Qualcuno di voi ricorderà un nostro articolo di qualche mese fa, nel quale riportammo che l’azienda di droni DJI, aveva sollevato una serie di interrogativi sulla (presunta) eccessiva rigorosità dei criteri di inoffensività, quelli che definiscono la soglia di peso per considerare un multicottero “non pericoloso”. Sappiamo che la FAA negli Stati Uniti ritiene inoffensivi i droni con un peso inferiore o uguale ai 250 gr, valore che cambia in Italia ad esempio, dove l’ENAC classifica come inoffensivi i droni di 300 gr o meno.

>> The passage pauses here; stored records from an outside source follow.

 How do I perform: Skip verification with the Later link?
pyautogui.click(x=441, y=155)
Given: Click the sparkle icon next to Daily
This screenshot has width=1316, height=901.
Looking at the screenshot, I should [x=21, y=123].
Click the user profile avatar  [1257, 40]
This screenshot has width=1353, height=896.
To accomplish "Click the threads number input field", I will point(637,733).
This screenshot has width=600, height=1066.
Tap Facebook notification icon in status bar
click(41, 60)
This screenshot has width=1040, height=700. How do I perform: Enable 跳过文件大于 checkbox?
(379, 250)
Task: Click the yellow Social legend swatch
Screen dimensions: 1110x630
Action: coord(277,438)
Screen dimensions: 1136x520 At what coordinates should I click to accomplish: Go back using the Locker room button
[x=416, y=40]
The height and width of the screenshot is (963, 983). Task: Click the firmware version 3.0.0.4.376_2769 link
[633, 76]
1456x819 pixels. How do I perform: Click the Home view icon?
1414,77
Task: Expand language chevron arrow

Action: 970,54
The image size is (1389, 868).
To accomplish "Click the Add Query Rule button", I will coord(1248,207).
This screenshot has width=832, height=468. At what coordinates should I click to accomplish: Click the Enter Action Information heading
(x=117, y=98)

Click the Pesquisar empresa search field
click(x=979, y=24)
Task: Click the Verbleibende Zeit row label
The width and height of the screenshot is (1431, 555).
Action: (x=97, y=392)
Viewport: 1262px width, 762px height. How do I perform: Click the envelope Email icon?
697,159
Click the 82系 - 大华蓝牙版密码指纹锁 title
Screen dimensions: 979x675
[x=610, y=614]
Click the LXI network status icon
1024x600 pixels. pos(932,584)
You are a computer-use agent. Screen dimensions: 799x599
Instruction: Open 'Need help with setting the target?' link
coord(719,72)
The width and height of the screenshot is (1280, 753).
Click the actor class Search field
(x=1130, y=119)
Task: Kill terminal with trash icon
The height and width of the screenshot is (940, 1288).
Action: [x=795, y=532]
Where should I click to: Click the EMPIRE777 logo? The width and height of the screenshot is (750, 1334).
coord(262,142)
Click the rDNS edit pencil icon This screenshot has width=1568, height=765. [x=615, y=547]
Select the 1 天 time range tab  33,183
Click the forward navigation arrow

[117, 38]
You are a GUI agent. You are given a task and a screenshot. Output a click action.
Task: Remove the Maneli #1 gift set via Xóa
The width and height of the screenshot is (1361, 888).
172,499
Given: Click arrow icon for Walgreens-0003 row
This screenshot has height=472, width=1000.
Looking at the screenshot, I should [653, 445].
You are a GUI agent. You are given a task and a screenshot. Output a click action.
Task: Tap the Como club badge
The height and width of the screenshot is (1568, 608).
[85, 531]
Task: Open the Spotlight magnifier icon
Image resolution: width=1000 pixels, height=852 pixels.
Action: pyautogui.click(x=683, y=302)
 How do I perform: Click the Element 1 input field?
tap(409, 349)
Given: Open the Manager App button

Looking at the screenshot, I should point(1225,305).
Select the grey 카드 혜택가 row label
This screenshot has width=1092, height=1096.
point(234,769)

La FAA in collaborazione con il centro di ricerche ASSURE, ha svolto un”interessante indagine mirata a rispondere ad una semplice domanda, quali danni rischiamo nel caso in cui un drone ci cada in testa ? L’obbiettivo della ricerca è stato di stabilire se le linee guida adottate ad oggi, siano da considerare valide o obsolete, e naturalmente delineare un quadro sui rischi.

Lo studio conferma le teorie proposte da DJI, infatti, è stato verificato che un drone in caduta libera sviluppa un’energia cinetica di molto inferiore a quello di un corpo in legno o metallo di pari massa e per il quale vengano applicate le stesse condizioni in fase di caduta, e fino a qui nulla che non potessimo immaginare.